**Tujuan Tugas:**
Sebutkan berapa baris data di bawah ini yang memuat kata "ytick", dan tuliskan angkanya saja.
====================
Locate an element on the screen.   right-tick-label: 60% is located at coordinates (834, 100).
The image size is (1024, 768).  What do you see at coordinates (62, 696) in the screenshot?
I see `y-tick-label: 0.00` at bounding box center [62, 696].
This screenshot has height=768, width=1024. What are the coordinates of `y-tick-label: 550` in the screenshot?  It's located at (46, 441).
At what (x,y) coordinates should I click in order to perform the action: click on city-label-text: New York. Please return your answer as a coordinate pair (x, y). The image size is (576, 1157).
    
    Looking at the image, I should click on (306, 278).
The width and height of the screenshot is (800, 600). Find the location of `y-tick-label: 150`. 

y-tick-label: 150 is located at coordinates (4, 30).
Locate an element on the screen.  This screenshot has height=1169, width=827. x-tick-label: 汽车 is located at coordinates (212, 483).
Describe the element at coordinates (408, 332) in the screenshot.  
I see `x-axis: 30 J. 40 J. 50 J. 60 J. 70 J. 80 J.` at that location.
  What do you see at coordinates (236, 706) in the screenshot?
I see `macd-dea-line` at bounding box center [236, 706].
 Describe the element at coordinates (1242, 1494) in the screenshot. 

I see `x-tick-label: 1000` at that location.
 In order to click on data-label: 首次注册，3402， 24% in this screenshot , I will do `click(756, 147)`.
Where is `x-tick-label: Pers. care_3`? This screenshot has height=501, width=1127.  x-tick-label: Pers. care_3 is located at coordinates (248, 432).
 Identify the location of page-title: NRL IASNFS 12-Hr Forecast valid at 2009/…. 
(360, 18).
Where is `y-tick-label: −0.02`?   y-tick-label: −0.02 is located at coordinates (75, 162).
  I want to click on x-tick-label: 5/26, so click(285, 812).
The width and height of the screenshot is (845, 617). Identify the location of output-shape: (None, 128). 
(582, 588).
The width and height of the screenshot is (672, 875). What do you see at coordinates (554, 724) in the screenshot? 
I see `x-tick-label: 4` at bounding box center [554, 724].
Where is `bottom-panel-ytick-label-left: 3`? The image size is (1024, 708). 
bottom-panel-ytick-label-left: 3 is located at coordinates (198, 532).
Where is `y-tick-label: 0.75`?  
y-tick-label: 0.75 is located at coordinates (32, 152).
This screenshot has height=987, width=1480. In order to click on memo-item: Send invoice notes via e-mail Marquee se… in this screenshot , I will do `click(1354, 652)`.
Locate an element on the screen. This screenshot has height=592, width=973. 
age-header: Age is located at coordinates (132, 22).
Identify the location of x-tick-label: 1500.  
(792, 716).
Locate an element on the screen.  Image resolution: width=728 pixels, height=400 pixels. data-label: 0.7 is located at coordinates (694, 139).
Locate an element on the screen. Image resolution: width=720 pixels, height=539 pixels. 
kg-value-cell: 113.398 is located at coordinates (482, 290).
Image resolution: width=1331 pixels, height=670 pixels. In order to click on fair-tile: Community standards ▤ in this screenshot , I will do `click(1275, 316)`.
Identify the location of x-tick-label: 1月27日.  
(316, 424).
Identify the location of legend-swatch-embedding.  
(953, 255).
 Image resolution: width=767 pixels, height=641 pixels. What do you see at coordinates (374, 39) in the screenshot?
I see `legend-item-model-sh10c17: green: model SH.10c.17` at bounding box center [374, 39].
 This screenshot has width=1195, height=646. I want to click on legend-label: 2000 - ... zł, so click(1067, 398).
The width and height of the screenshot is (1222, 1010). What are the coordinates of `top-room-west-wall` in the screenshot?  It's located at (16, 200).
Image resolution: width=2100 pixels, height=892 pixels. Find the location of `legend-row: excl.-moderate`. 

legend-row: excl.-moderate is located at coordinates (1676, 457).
====================
**Jawaban Soal:**
2